Na abertura do Encontro Estadual da Bahia o tema da soberania foi colocado como central para mudanças

Por: Rebeca Bastos da AATR

 

A abertura do 1º Encontro Estadual do Movimento Pela Soberania Popular na Mineração (MAM-BA) foi marcado pela pluralidade de ideias e pela organizações críticas ao atual modelo de exploração dos minérios.

A partir do tema central, “Os desafios estratégicos para a construção de soberania popular na mineração”, os debatedores da mesa contextualizaram o cenário alarmante de desrespeito à legislação ambiental e violações aos direitos nos territórios atingidos pela mineração no estado da Bahia, que está entre os três estados brasileiros mais minerados, ficando atrás apenas do Pará e de Minas Gerais.

Na ocasião, foram expostos ainda dados sobre as transformações destrutivas dos ecossistemas, riscos à saúde dos moradores do entorno das atividades e violações trabalhistas das empresas. O encontro é culminância de um processo longo com os territórios, que envolveu debates nas comunidades e levantou problemas e soluções. “Aqui estamos unificando pautas que já estão em andamento. O outro objetivo é articular um projeto de soberania na mineração societária”, resumiu Simone Jesus, que integra a Direção Nacional do MAM – BA e ficou responsável pela abertura da mesa.
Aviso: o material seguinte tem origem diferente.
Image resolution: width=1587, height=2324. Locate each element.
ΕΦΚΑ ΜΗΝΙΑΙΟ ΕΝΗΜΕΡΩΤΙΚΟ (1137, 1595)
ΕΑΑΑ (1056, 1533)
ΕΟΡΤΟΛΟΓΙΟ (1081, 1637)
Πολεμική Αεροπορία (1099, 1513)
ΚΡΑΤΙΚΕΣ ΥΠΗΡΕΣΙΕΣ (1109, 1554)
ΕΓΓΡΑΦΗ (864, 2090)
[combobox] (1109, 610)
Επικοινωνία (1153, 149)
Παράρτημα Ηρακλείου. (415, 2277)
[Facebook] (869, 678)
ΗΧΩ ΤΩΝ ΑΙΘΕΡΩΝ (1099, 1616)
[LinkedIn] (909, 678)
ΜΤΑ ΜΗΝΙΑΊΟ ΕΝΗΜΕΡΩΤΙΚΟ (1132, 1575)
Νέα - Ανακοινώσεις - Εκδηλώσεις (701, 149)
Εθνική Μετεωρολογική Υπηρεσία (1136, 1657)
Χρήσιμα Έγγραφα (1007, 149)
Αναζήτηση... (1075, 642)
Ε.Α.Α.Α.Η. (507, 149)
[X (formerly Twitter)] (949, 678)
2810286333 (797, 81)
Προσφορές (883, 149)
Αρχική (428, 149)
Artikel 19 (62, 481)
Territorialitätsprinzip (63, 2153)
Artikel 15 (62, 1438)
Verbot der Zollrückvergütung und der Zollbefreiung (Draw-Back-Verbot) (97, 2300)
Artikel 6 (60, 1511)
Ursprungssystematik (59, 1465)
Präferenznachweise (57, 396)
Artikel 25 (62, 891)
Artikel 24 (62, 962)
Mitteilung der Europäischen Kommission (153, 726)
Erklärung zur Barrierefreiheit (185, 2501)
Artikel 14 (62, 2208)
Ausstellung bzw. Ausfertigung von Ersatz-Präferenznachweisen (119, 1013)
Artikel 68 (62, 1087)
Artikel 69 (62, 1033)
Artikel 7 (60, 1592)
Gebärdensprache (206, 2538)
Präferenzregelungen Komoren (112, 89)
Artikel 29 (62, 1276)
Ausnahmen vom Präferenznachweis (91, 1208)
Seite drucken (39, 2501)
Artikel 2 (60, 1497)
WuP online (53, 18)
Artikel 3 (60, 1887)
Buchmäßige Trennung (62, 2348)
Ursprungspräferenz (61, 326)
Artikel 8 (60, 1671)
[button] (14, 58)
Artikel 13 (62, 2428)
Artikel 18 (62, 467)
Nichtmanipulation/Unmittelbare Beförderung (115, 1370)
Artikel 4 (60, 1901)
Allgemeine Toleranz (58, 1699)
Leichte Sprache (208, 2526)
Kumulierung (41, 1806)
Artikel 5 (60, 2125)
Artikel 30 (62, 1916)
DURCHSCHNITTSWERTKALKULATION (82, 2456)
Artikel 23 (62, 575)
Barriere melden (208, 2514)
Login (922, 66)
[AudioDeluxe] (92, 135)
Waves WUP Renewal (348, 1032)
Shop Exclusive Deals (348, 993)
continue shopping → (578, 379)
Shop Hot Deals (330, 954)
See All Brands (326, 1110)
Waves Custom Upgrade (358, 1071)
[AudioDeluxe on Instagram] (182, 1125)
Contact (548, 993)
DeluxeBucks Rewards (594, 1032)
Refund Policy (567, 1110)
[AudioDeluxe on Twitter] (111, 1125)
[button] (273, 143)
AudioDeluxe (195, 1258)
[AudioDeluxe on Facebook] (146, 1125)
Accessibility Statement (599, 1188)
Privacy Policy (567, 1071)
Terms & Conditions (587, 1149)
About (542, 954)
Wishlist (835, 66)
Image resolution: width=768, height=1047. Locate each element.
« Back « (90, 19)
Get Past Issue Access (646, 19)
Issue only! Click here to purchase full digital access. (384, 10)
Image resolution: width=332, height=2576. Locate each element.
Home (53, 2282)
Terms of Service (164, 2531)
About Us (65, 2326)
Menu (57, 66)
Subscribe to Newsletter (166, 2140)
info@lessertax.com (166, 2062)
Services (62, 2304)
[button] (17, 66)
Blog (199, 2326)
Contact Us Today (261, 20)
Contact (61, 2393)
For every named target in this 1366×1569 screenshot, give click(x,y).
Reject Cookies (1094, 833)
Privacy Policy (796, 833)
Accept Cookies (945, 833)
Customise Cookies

Simone Jesus (Direção Nacional do MAM -BA), Charles Trocate (Direção Nacional do MAM – PA), Beni Carvalho (Comissão Pastoral da Terra – CPT) Foto: Helenna Castro (Comissão Pastoral da Terra – BA)

“O modelo da mineração é incompatível com a vida. Na América Latina como todo, mas na Bahia ainda mais, porque a gente tem essa característica do semiárido, que é uma contradição muito grande com o modelo de mineração, a forma como usam a água, que é uma distância muito grande do que as populações usam”, aponta Simone que acredita que ainda há um longo caminho a ser percorrido para que as comunidades possam conviver com o minério.

Já Charles Trocate, que faz parte da Diretoria Nacional do MAM- PA destacou em sua fala que a situação de exploração predatória não é novidade no país, mas que as táticas são sempre atualizadas, o que exige dos movimentos sociais uma renovação constante. “Atualmente estamos sendo tomados pelo discurso de mudanças por causa da crise climática, mas a rotina capitalista continua a mesma:  extrai, transforma, consome e descarta. O que  chamam de rolagem perpétua. Por trás dessa rotina está o Estado que objetifica, cientifica e precifica a natureza”. Para ele, é muito importante evocar a regulação da natureza sob uma ótica que não seja nem a do Estado, nem a dos exploradores. “Essa luta inclui várias outras como o controle popular do mineral, a oneração dos minérios”, exemplificou.

Beni Carvalho, da Comissão Pastoral da Terra (CPT), levantou a problemática da evasão dos minérios brasileiros através da exploração de empresas estrangeiras instaladas no território nacional que reproduzem a lógica “primário/exportadora” que leva o lucro para fora do país, mas o passivo ambiental fica com o povo brasileiro. Em sua fala, ele também contextualizou que a origem do problema do minério tem bases no colonialismo. “Apenas o povo, a classe trabalhadora é que pode derrubar esses interesses pela soberania popular”.

Violações na prática

Conforme Relatório Anual de Conflitos da Mineração no Brasil de 2022, publicação do Observatório dos Conflitos da Mineração no Brasil e do Comitê Nacional em Defesa dos Territórios Frente à Mineração, a Bahia é o quarto estado com conflitos ligados à exploração mineral. A relação fica ainda mais perigosa quando se trata de territórios e comunidades quilombolas, que represam 25% das ocorrências, o que representa quase 50 mil pessoas ameaçadas.

Maria Cleide Souza é moradora do distrito Guirapá no município de Pindaí que convive com a prática danosa da mineração há quase 20 anos. Ela participa das atividades do MAM por reconhecer que a causa é necessária para que a comunidade e o ecossistema também possam ganhar. “Desde quando a Bamin chegou no território a nossa vida mudou pra pior, minha família foi deslocada, não temos mais saúde, a indenização foi insuficiente e não conseguimos mais ganhar dinheiro com nosso trabalho”. Segundo o relato de Cleide a insatisfação é compartilhada com os outros moradores, pois a empresa chegou fazendo promessas de prosperidade e não cumpriu nenhum dos acordos e promessas.

Esta primeira edição do encontro foi articulada para compartilhar os desafios da luta do povo na mineração, além de fortalecer a unidade e cooperação entre as populações afetadas, entidades parceiras e a sociedade civil e visibilizar o debate do avanço da mineração no estado.

 

 

Movimento pela Soberania Popular na Mineração e AATR- Associação de Advogados de Trabalhadores Rurais.